In continuous time, in general you need the jump matrix in addition to the generator matrix. The jump matrix will tell you the probability of each path from $i$ to $j$, while the generator will then tell you the distribution of the holding times for each step of a specified path.
Assuming none of rows of the generator are zero, the jump matrix $\Pi$ has off-diagonal entries $\Pi_{ij}=\frac{L_{ij}}{\sum_{j=1,j \neq i}^n L_{ij}}$, and diagonal entries of zero. So your generator has a jump matrix of
$$\Pi = \begin{bmatrix} 0 & 1/2 & 1/2 \\ 1/2 & 0 & 1/2 \\ 0 & 1 & 0 \end{bmatrix}.$$
In the particular case you asked, one always transitions from $3$ to $2$, so the hitting time for $2$ from $3$ is just the holding time at $3$. In a continuous time Markov chain the holding time at $i$ is exponentially distributed with parameter $-\frac{1}{L_{ii}}$. Intuitively, $-L_{ii}$ measures the frequency of transitions, so its reciprocal measures the time of transitions.

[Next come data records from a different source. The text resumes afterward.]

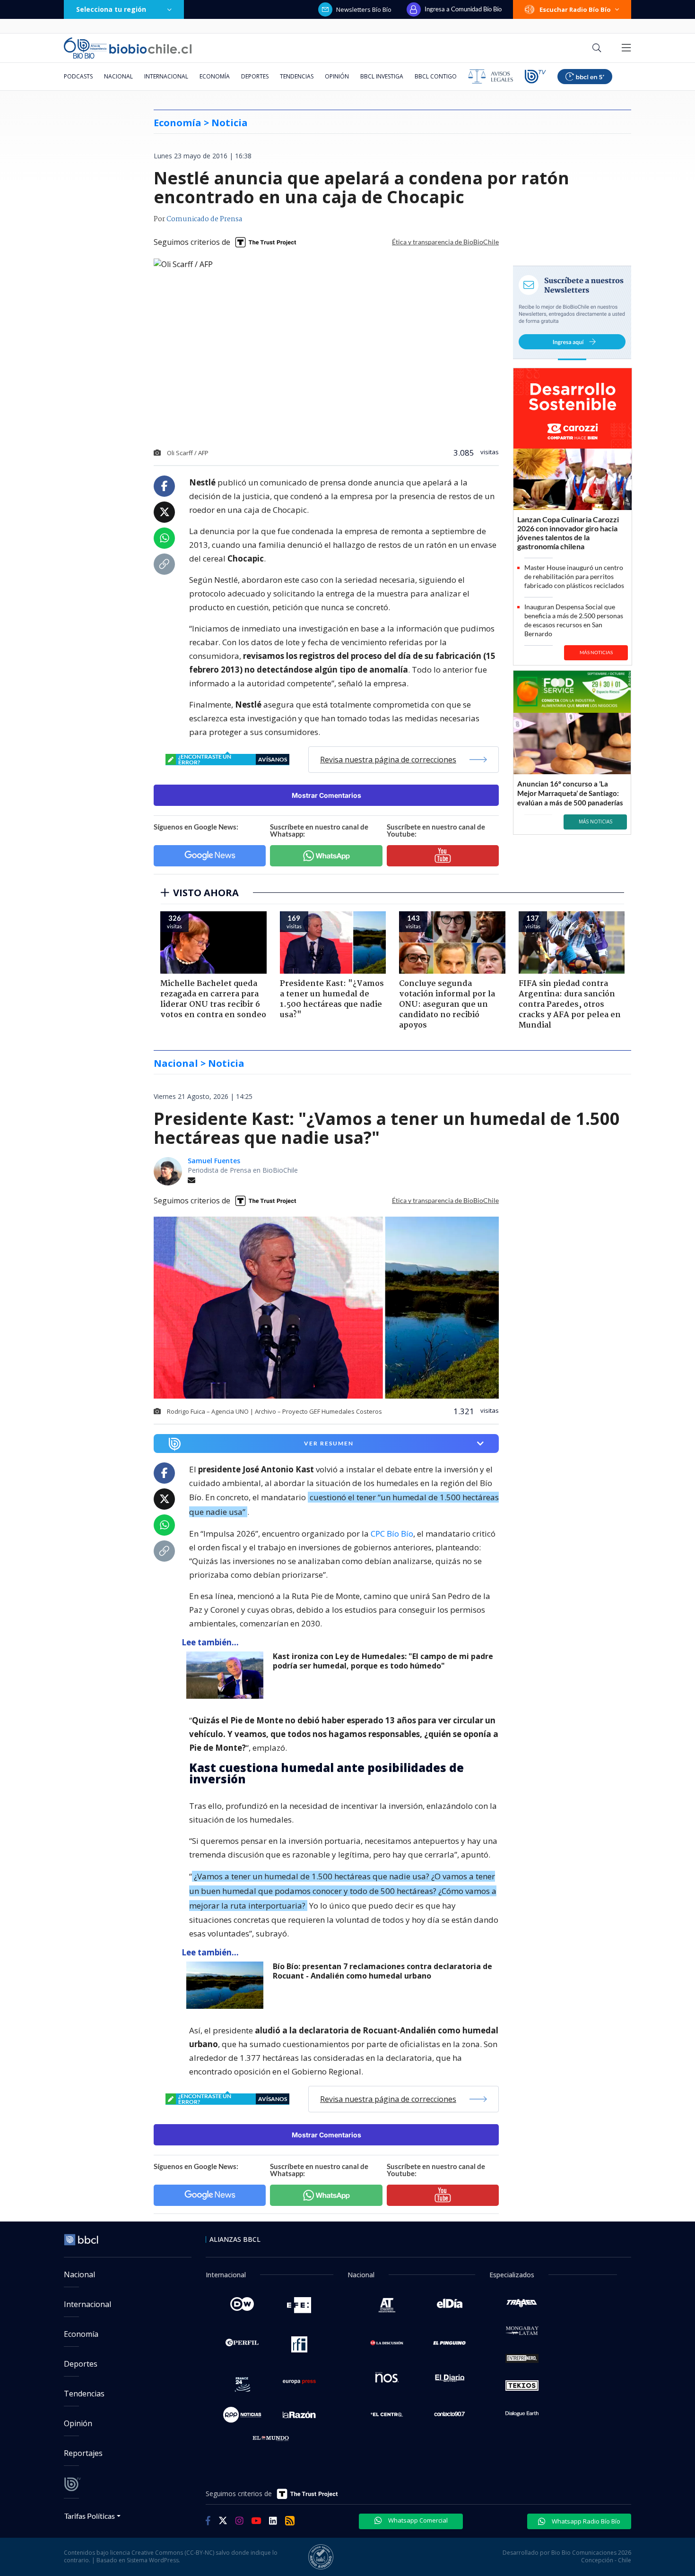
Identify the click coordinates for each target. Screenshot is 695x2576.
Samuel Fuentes (214, 1160)
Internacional (166, 76)
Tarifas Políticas (89, 2515)
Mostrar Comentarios (326, 795)
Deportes (255, 76)
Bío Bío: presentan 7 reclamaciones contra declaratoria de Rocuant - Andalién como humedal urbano (382, 1971)
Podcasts (78, 76)
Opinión (337, 76)
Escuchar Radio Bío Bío (575, 9)
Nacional (118, 76)
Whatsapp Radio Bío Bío (585, 2521)
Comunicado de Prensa (204, 219)
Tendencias (296, 76)
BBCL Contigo (436, 76)
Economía (215, 76)
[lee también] (227, 1675)
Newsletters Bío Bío (363, 9)
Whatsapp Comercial (417, 2520)
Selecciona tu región (111, 9)
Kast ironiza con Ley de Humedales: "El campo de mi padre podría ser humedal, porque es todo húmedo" (383, 1661)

There is a natural analogy to electric networks here: at a node $i$ you have $n-1$ parallel resistors extending to each state $j$, each of which has resistance $\frac{1}{L_{ij}}$ (which is understood as $+\infty$ if $L_{ij}=0$).
It is an interesting exercise to prove that the holding times are exponentially distributed. It follows from the more elementary fact that the only random variables with the "memoryless property" $P(X>t+s | X>s)=P(X>t)$ are exponential variables.
For the second question, there are a couple possible paths, which you might describe as a tree. Let's instead assume that you start at 1 with probability 1. Now you will either go to 2 with probability 1/2 or go to 3 with probability 1/2. If you do the latter then you will go to 2 with probability 1 after that. So there are two possible paths, each with probability 1/2. If you take the first one, you arrive in a time which is exponentially distributed with parameter $\frac{1}{2}$ (corresponding to the holding time at 1). If you take the second one, you arrive in a time which is exponentially distributed with parameter $\frac{1}{2}+\frac{1}{3}=\frac{5}{6}$ (corresponding to the holding time at 1 followed by the holding time at 3). Do you see how to combine these?